## Action item
Set down every line from the one with "Open Аукцион г. Красноярск breadcrumb" to the end of the entries, both ends included, exactly as it reads and without pictures.

====

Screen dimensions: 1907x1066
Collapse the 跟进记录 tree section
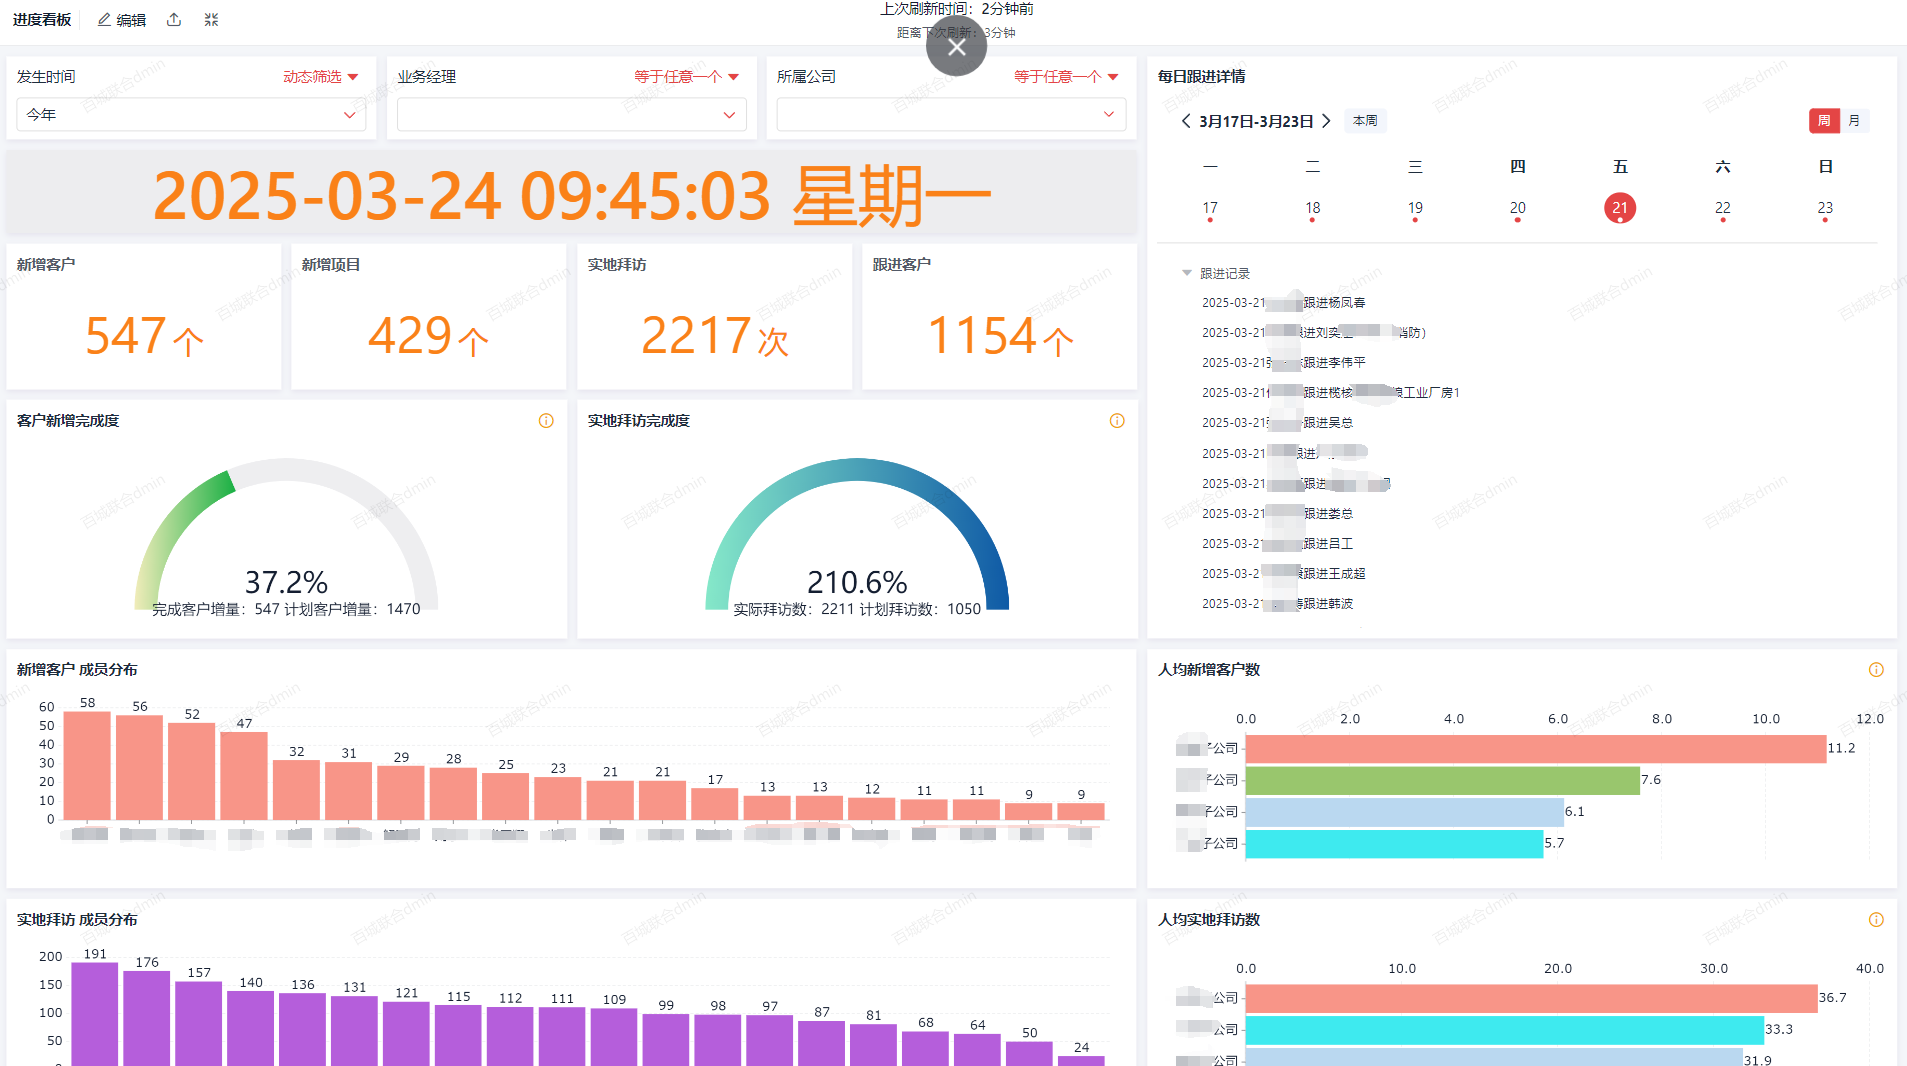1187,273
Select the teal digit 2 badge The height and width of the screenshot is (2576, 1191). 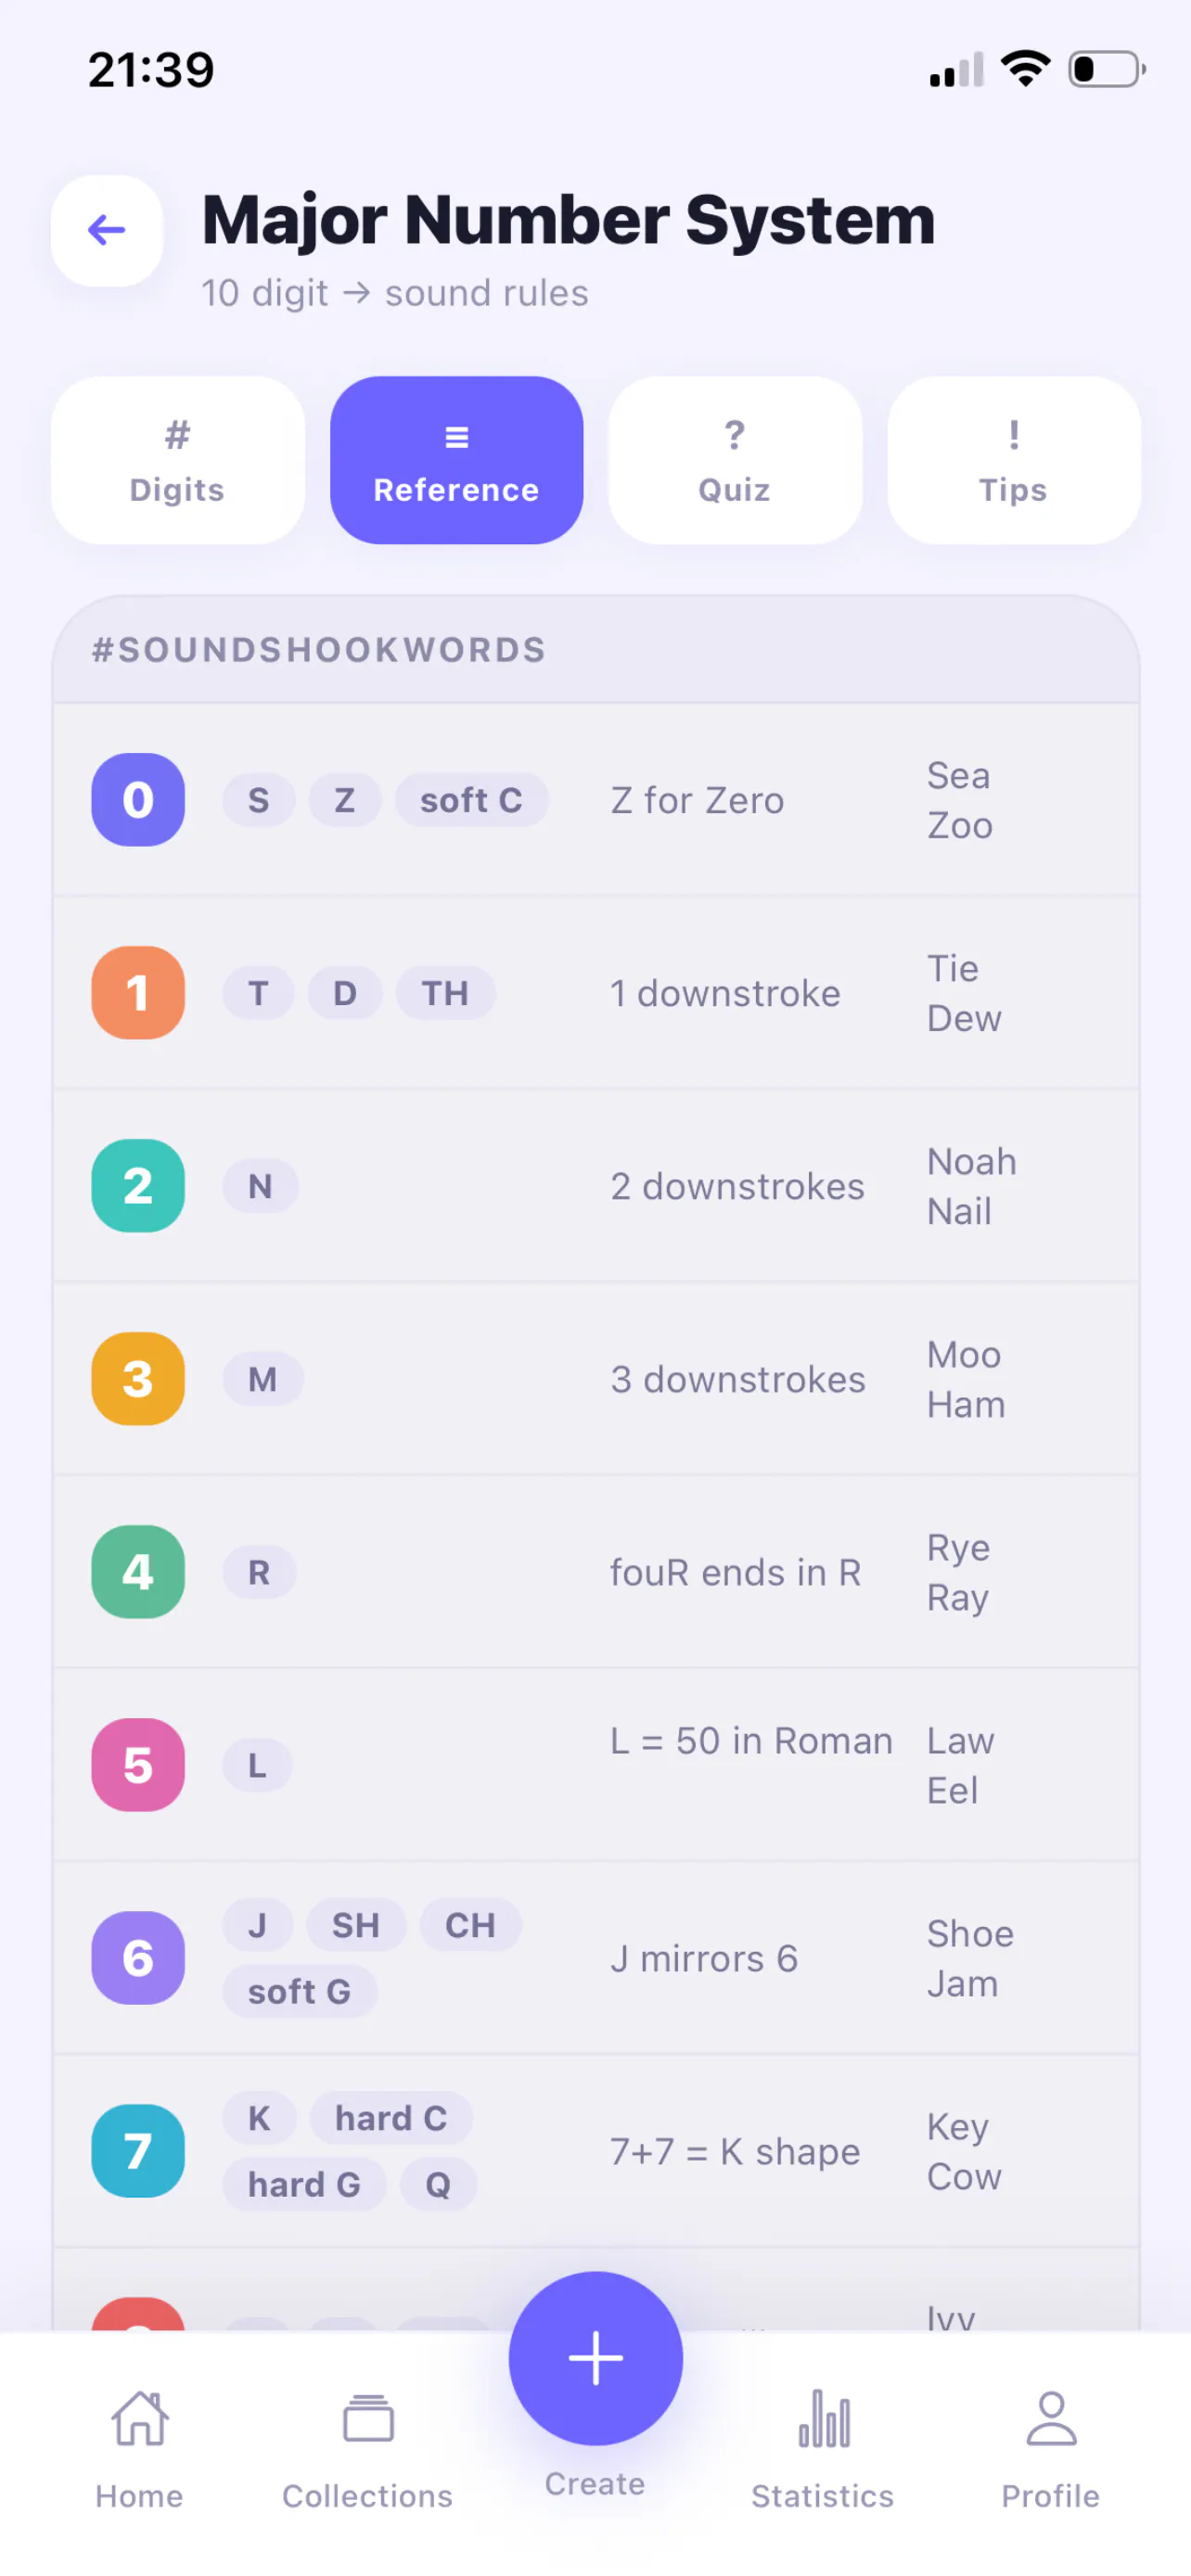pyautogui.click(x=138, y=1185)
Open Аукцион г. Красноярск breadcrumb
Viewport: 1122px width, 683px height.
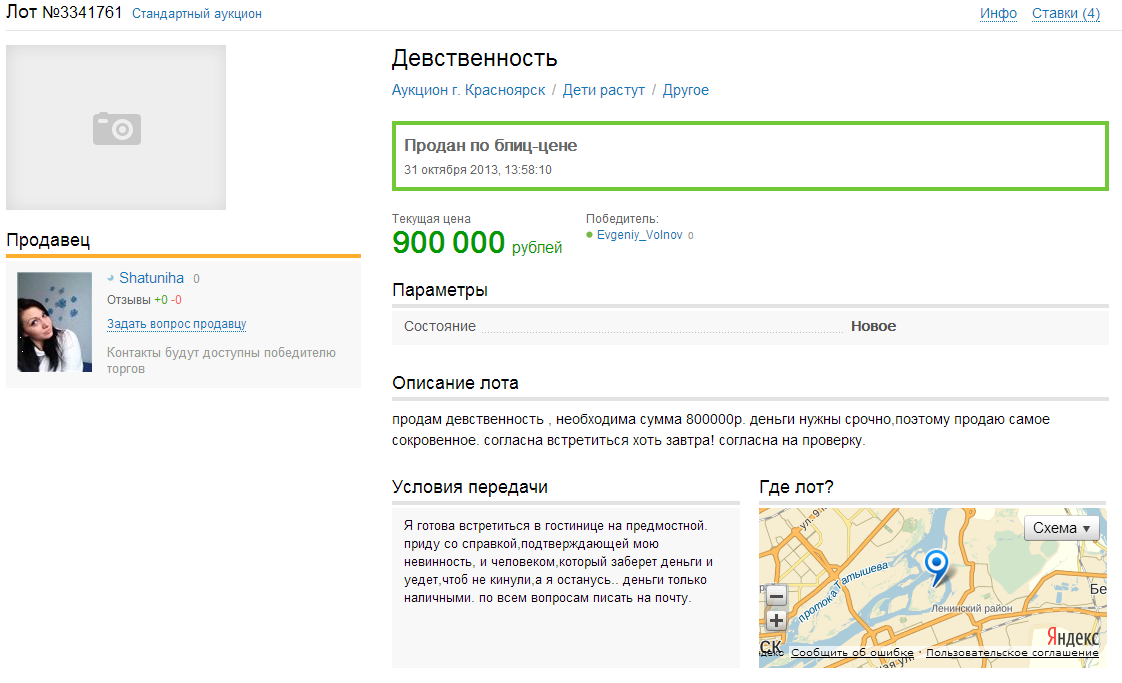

====

## Your response
Open Аукцион г. Красноярск breadcrumb
Viewport: 1122px width, 683px height.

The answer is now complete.